I learned patience and forgot about all of my material belongings.
In the winter of 2013, my boss handed me a copy of Wild by Cheryl Strayed -- for obvious reasons. Strayed and I had both completed daring wilderness trips in the late 1990s. Strayed hiked 1,100 miles on the Pacific Crest Trail; I paddled 1,700 miles on the Voyageur Highway. Strayed was recently divorced; I was recently married. We even wore the same hiking boots and assigned our packs a name (though my boss didn't know all of this). And we had done it without GPS units or the advice of phones.
There are plenty of differences, of course -- family situations, extracurricular activities, and, of course, she hiked solo while I paddled with my new groom. But at the core of our stories are two women who, one step or one paddle stroke at a time, covered a great distance of wilderness.
What was equally as interesting to me, as a fellow writer, was that Wild had beaten the odds. Pop culture favors wilderness stories that cause great suffering -- preferably told by men preferably. Whether movie or literature, fiction or nonfiction, the cultural hits highlight death (Into the Wild), maiming (127 Hours), horrific suffering (Touching the Void), supernatural strangeness (The Blair Witch Project) or sodomy (Deliverance).
Yet here was Strayed with her too-heavy backpack "Monster" and too-small hiking boots, heading off on the hiking trail with little more than blisters to fear. Everything bad that would happen had already happened -- and the only role for wilderness to take was that of healer. With an Oprah seal of approval on the cover, Strayed had written her way into the hearts of a million readers, convinced a throng of young women to hit the hiking trail and turned her story into a movie. Starring Reese Witherspoon, Wild is now playing in Madison and around the country.
From wilderness, Strayed found space and solitude to grieve, to reflect and to ultimately find her self again. For me, wilderness provided lessons in humility, gratitude and confidence. For 11 months, I lived with what I could carry, moved only as far as I could power myself and communicated via handwritten letters. I spent most of my days the first four months in an 18-1/2-foot canoe and evenings under the stars. Or if it rained, under a tarp.
I learned patience and forgot about all of my material belongings -- the shed where my husband, Charly, and I had stored our things could have burned and I wouldn't have missed anything. I learned how to argue and make up because there was nowhere to go and no one else to talk to. Strayed reaches the end of her journey, and stops at the East Wind Drive-In for an ice cream cone. A man asks if she would like a ride into Portland. She declines because she wants to stay awhile. "Just to take it all in." She is content to sit alone.

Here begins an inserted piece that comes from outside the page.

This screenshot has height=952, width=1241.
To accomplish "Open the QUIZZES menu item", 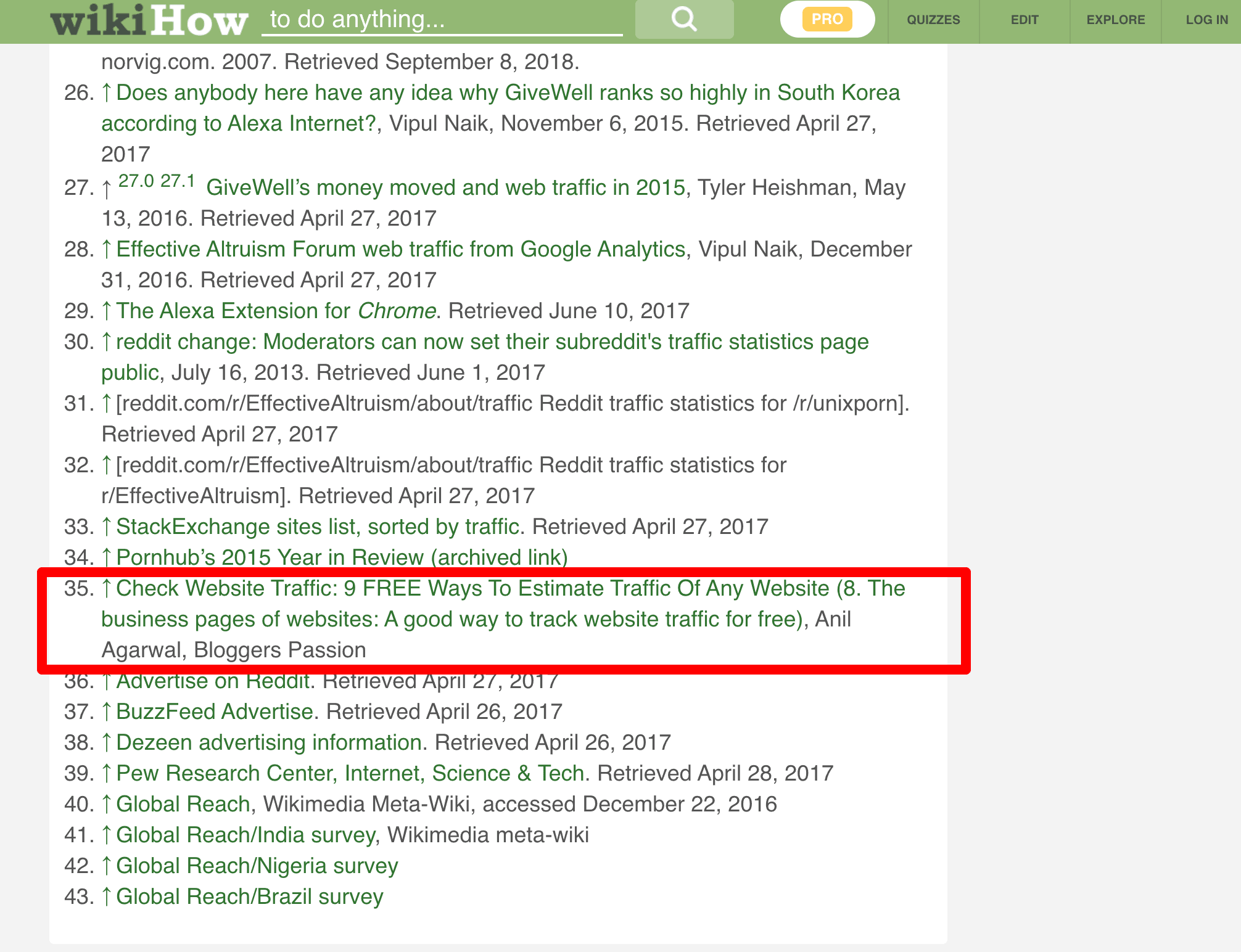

I spoke last spring to an auditorium of teenagers at Conserve School, a one-semester private high school for environmentally minded juniors in northern Wisconsin. On the drive I started to imagine bored teens sneaking glances at their phones -- more interested in a text than in hearing about one person's wilderness journey. I was wrong. The students were not only attentive but they all raised their hands at the end -- they had their own adventures they wanted to take.
Afterwards they mobbed me as well as my co-speaker, Lori Schneider, a mountain climber with multiple sclerosis, who through her 40s and 50s, climbed the highest peaks on all seven continents. It's the closest I'll ever come to feeling a rock-star rush. They asked Schneider how she could afford to climb mountains -- I've been asked the same question regarding long-term wilderness travel many times. I've now adopted her answer: start an adventure fund. Never let money be the excuse.
The lesson I took from Conserve and the one I appreciate from reading Wild, is that the world needs even more examples of people who step outside the norm and not only live to tell the tale, but come out better for it.
In a recent New York Times interview, Strayed weighed in on the tradition of "man versus nature" in literature. "It wasn't me trying to conquer it; it was me living in it," she said. "So much about Wild is about acceptance and surrender and vulnerability. To me that's the greatest strength, not this conquering kind of narrative that we have embedded in our bones."
In wilderness there is humor, internal and external dialogue, the building and deepening of relationships. There is laughter and there are stupid songs that loop in your head. Instead of the fear-based approach to nature, Wild offers the promise, for anyone willing, of a reward.
Those who journey into the wild won't know the prize -- it's different for everyone -- but then discovery is half the journey.